Now, if we tried to make a movie about our relationship, we would fail, even by quirky “Eternal Sunshine” standards. Not a lot of stuff we do is remarkable, or memorable, or swoon-worthy. The thing is, I’ve had those relationships. Those moments. Hell, I’ve been tempted while I was with Jake- and he knows this- by things and people that promised those romantic sensations and outrageous futures. There are still moments where I question myself- question us- and think, is this it for me? Is the romance gone? Is there someone else?
The truth is, yes. There is someone else out there who could make you feel wildly sexy and vulnerable and beautiful and fill your life with passion and sexy sex and butterflies. There will always be that next person. But eventually, those butterflies in your stomach make contact with your stomach acid and run out of air and die and give you indigestion. And then your sexy butterflies end up in the toilet. Eventually, one of you will get bored and want to call it quits and the other will feel neglected and heartbroken and you will MISTAKENLY think that this- this was love, because it wouldn’t hurt so badly if it weren’t love. Reality check: if someone hits you over the head with a crowbar, it fucking hurts. Does that mean love is involved? NO. But it feels so sickeningly sweet to be hurt in such a way that we convince ourselves that it must be love, and then when someone normal comes along who doesn’t want to hurt us, we don’t recognize their normality, respect, and decency as signs of love because we’re so used to smashing together sex and feelings and newness and rejection and FUCK I’M SO FUCKING TIRED BUT THIS IS SO IMPORTANT SO I WILL POWER THROUGH that we can’t see a genuine, boring, remarkable love building and shaping right in front of our eyes.

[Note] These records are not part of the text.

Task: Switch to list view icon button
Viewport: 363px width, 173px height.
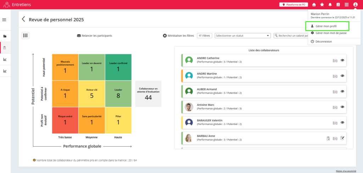Action: (x=26, y=35)
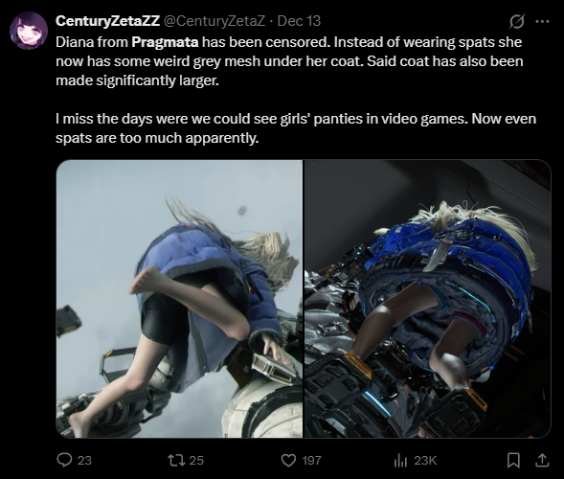Open the three-dot more options menu
The width and height of the screenshot is (564, 479).
point(542,21)
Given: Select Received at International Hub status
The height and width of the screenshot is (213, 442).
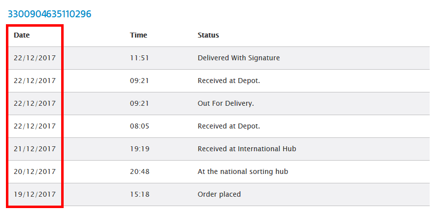Looking at the screenshot, I should (x=247, y=149).
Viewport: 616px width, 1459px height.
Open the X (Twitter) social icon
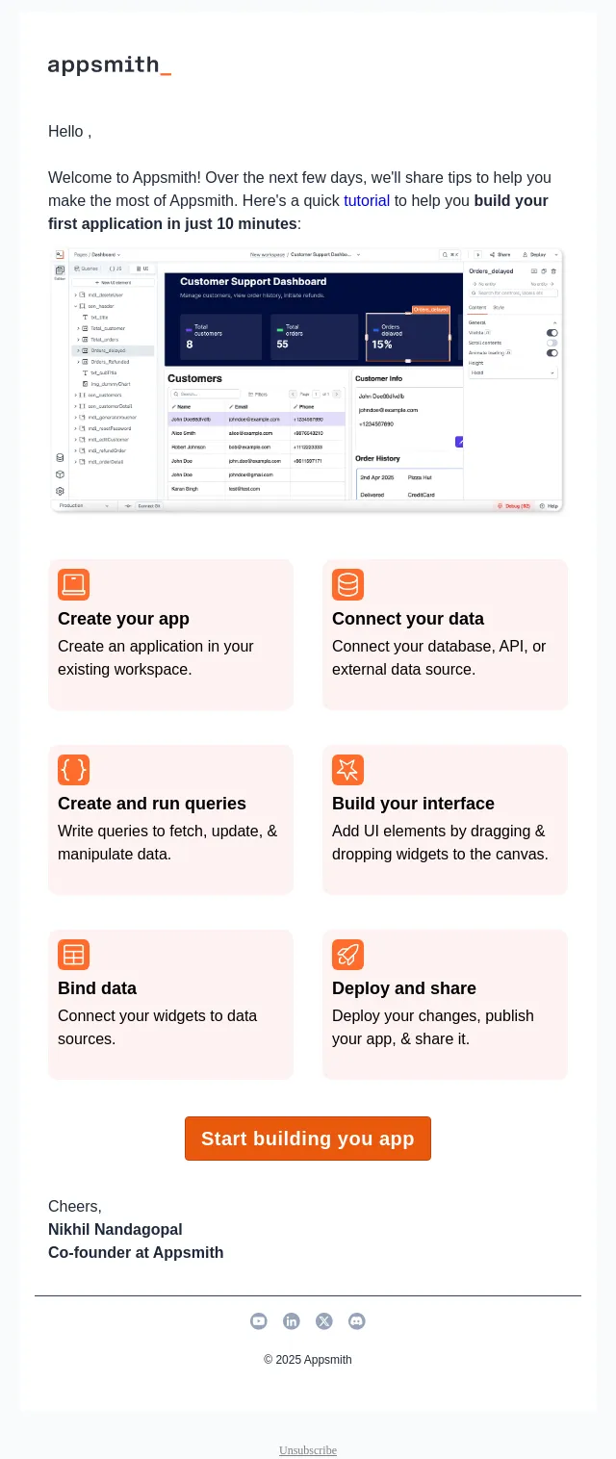pos(324,1321)
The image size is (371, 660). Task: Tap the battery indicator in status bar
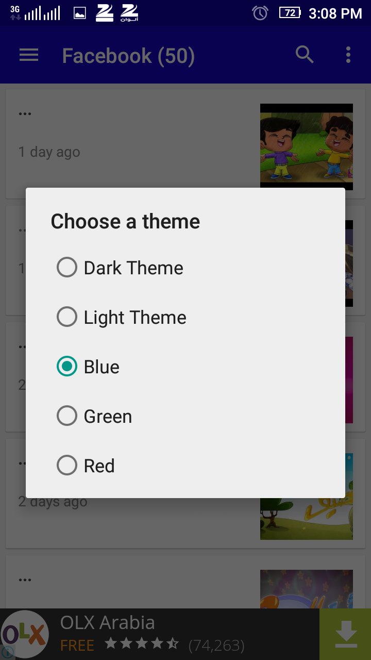290,13
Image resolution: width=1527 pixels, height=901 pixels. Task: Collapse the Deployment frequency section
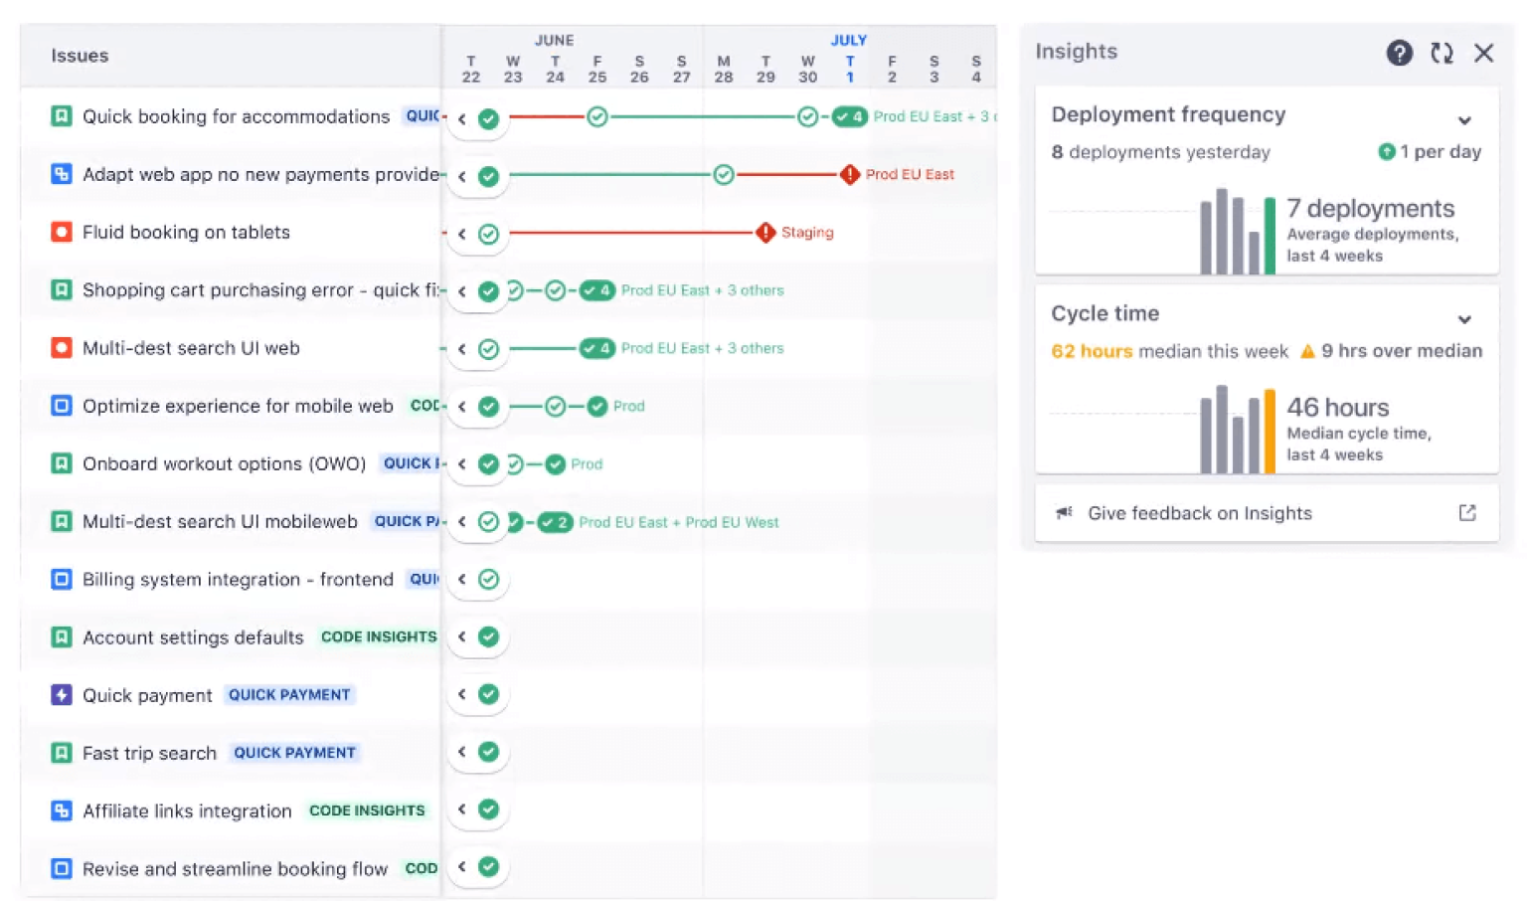click(1465, 119)
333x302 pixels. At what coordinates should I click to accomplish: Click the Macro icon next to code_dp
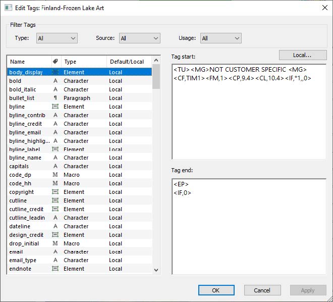click(56, 175)
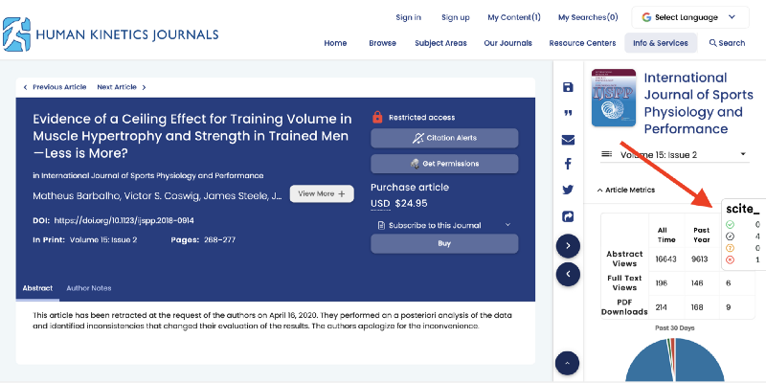Expand Subscribe to this Journal options

(x=444, y=225)
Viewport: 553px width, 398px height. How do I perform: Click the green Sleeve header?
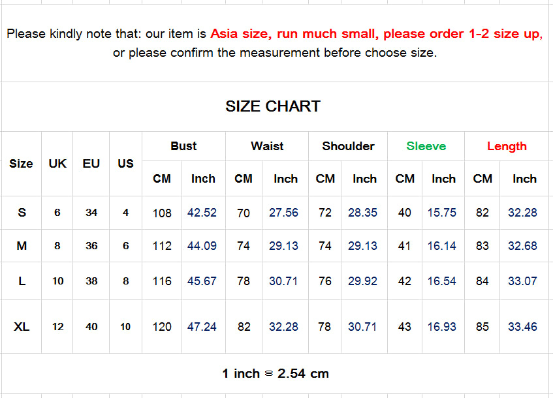pyautogui.click(x=426, y=146)
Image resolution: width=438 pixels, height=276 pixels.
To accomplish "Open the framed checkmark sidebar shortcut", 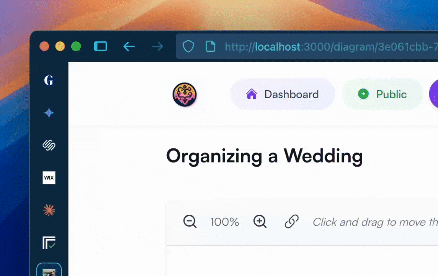I will pyautogui.click(x=49, y=243).
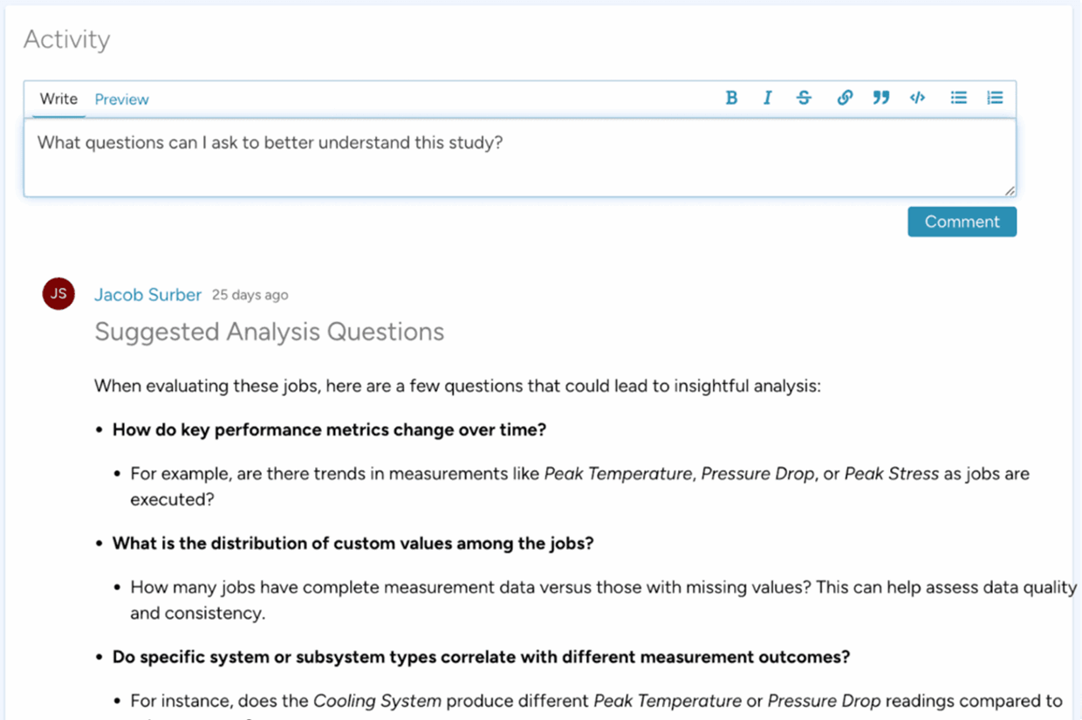Click inside the comment text input area
Image resolution: width=1082 pixels, height=720 pixels.
coord(519,157)
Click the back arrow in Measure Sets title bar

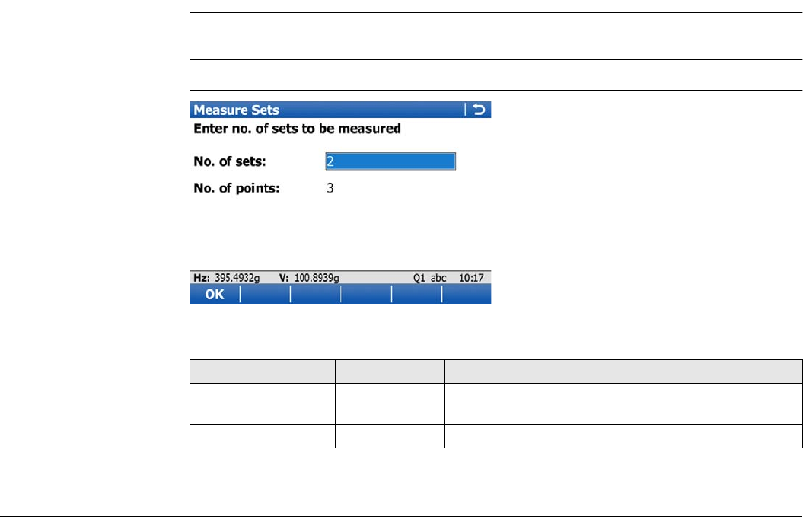click(478, 109)
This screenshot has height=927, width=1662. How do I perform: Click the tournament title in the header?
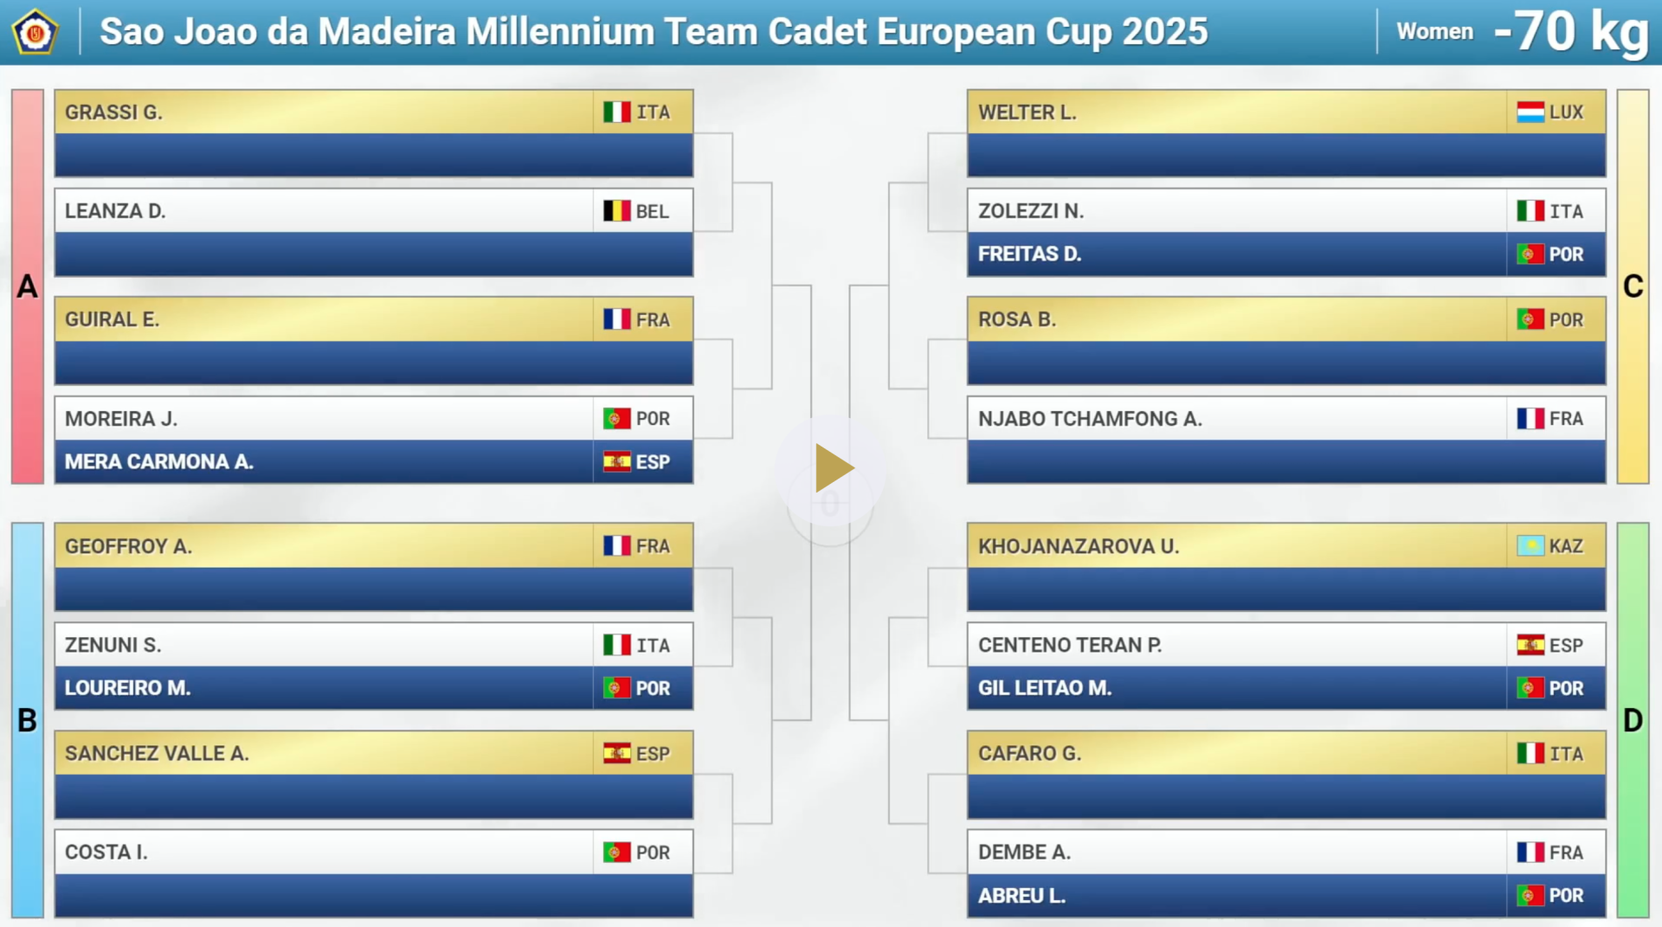coord(654,32)
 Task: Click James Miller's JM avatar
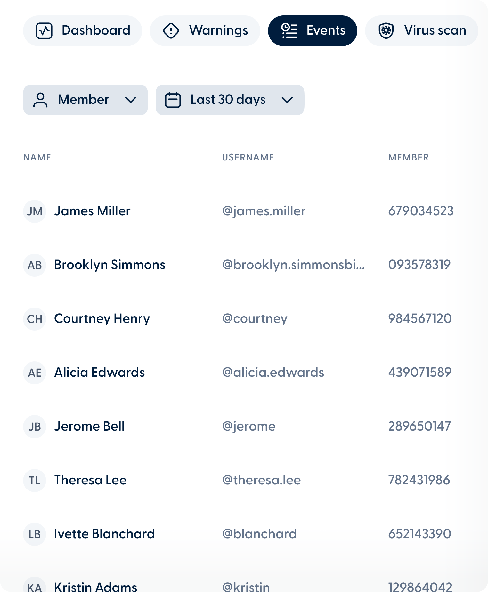point(35,211)
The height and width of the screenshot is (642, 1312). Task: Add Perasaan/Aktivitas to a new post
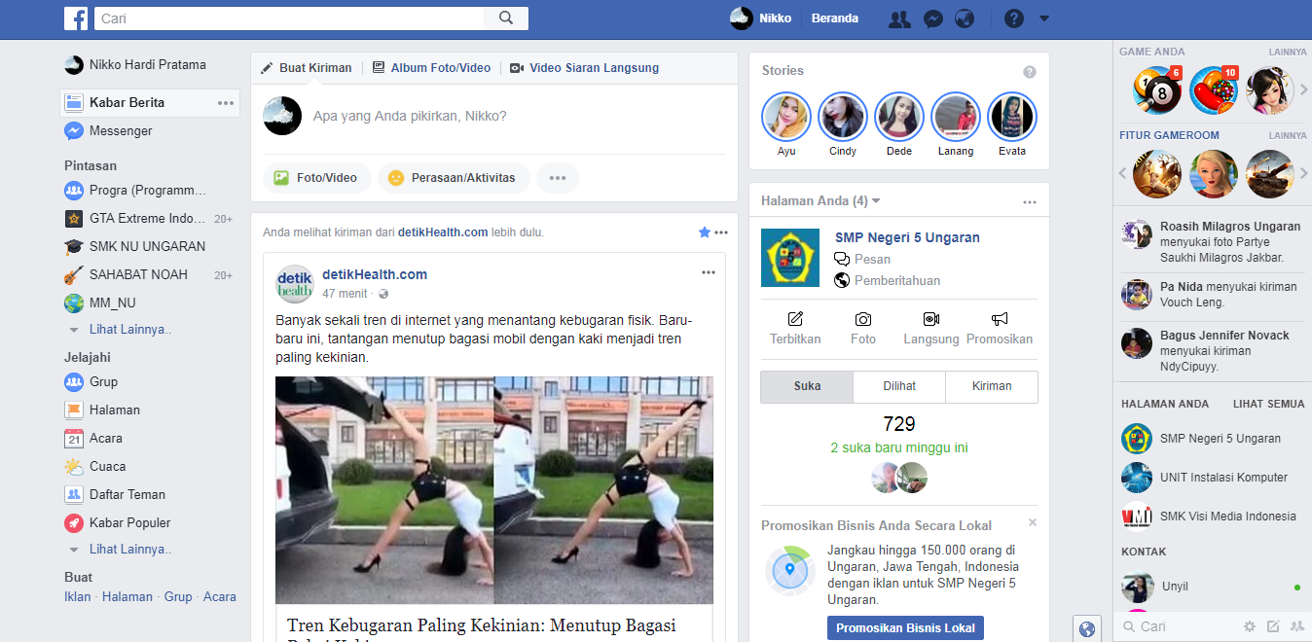tap(453, 177)
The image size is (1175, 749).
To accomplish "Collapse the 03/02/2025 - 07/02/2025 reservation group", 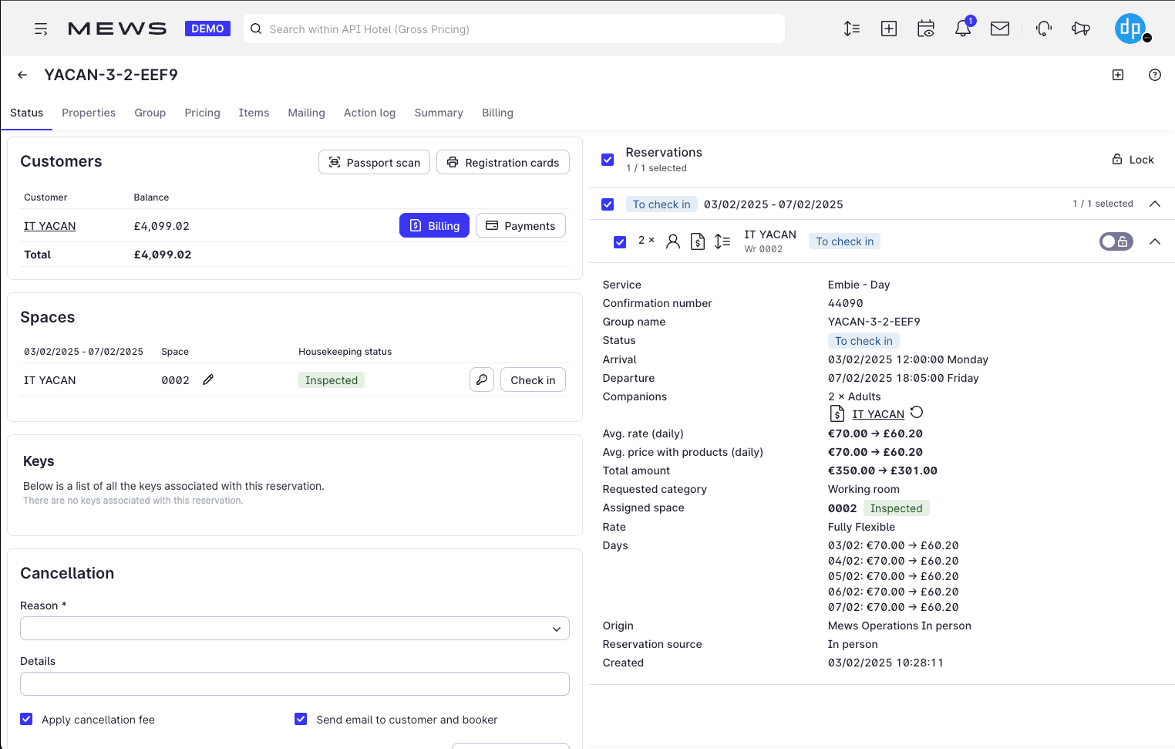I will 1154,204.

So here’s what it boils down to: if you’re looking for Prince Charming, stop it. Look for a really good friend. Look for someone who would do anything for you, and then do your fucking part- do MORE for them than they’re doing for you. Stop looking to check things off the list you’ve got in your head for your perfect partner. Because they don’t exist. And even if they did, you know what? You’d be bored to tears and look for any reason you could to leave them. If you want to fall in love- deep, meaningful love, take off your princess dress, put on your gardening gloves and your comfy jeans, and get to work. Put in the time. Plant those damn seeds. There will be times you want to walk away. There may be times that you do. There may be nights you wonder what you could have had instead. He may wonder the same. Relationships are hard. Love is hard. But real, forgiving, meaningful love is glorious. And worth every minute of work you put into it. So buck up, Cinderella.